━━━ DATA SHOWN
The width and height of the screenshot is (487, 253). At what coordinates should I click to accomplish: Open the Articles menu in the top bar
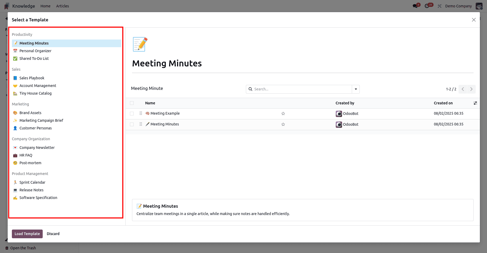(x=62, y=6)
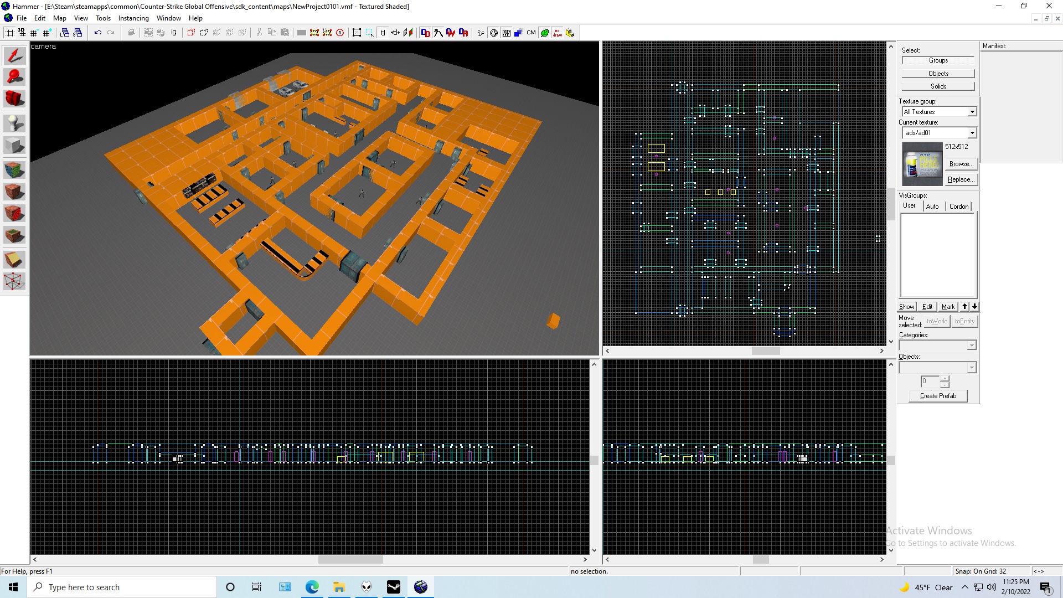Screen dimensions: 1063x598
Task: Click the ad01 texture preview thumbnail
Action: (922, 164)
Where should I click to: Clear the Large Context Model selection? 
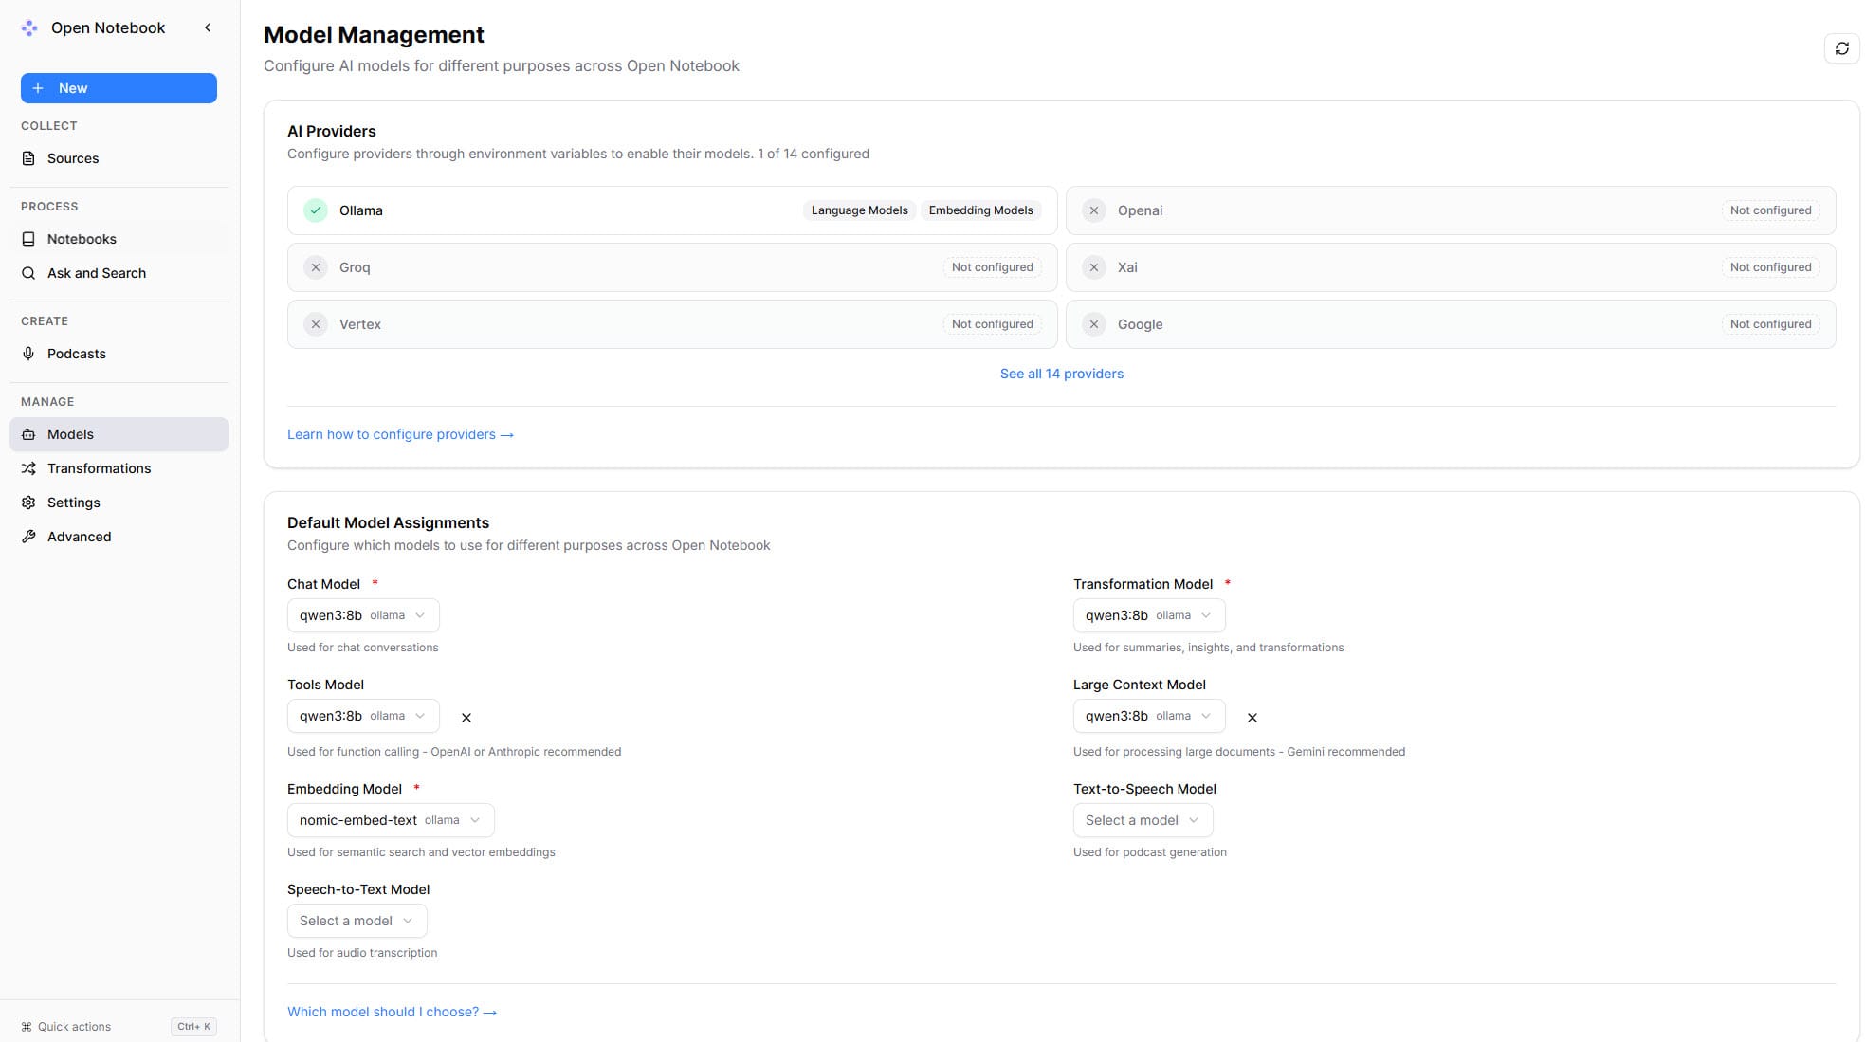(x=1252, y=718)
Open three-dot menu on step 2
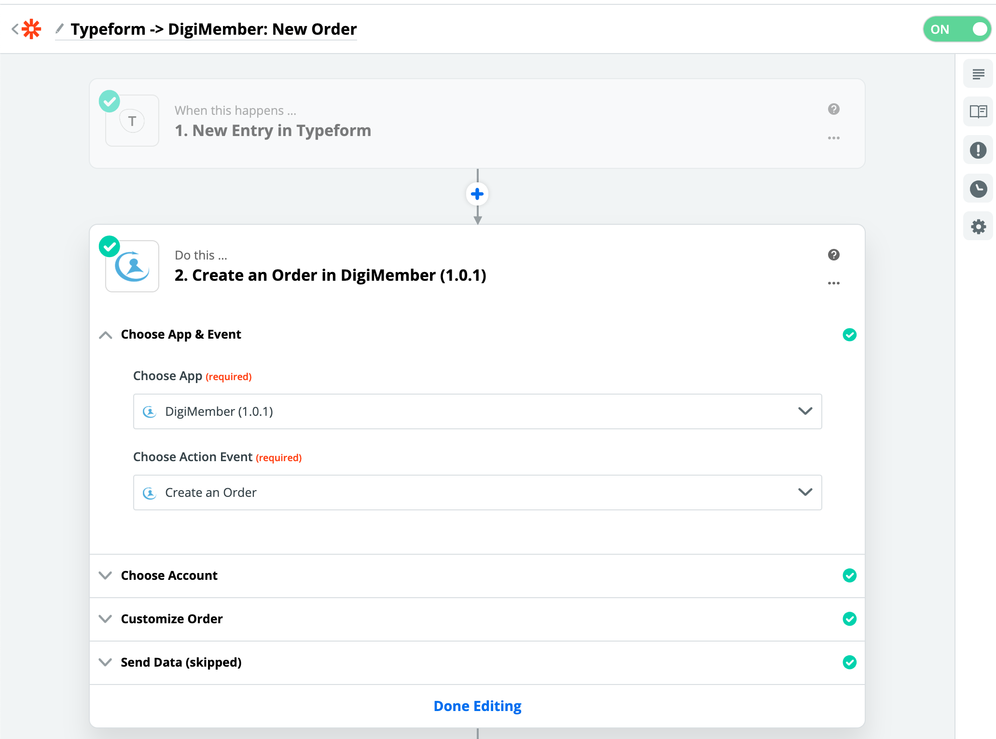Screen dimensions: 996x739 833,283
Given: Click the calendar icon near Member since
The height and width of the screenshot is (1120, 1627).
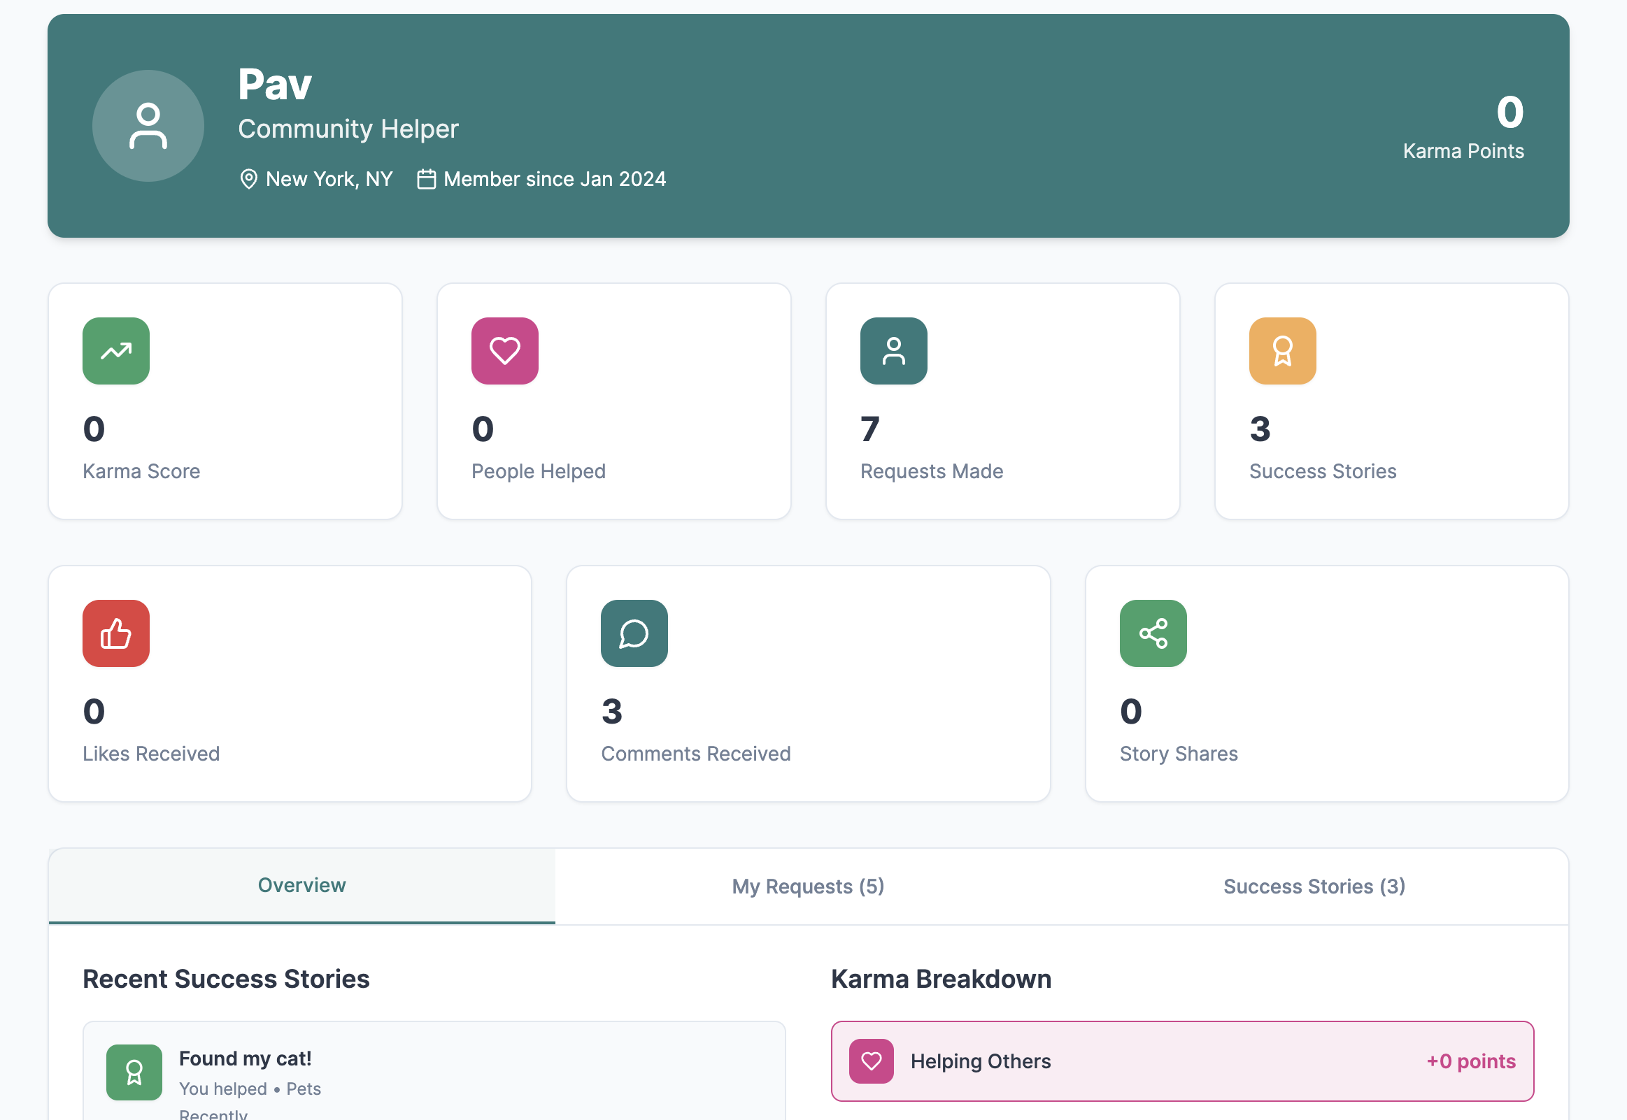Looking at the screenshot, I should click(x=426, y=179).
━━━━━━
▸ TASK INSTRUCTIONS
Retype the entries word for word. Omit any images.

▸ RESULT OF THIS TASK
The width and height of the screenshot is (487, 253). At what coordinates should I click to accomplish: Open the Articles menu in the top bar
(x=62, y=6)
Screen dimensions: 1063x598
Task: Click the ad01 texture preview thumbnail
Action: (922, 164)
Where should I click to: Clear the Large Context Model selection? 
(x=1252, y=718)
Open three-dot menu on step 2
Screen dimensions: 996x739 833,283
Given: Click the calendar icon near Member since
The height and width of the screenshot is (1120, 1627).
Looking at the screenshot, I should click(x=426, y=179).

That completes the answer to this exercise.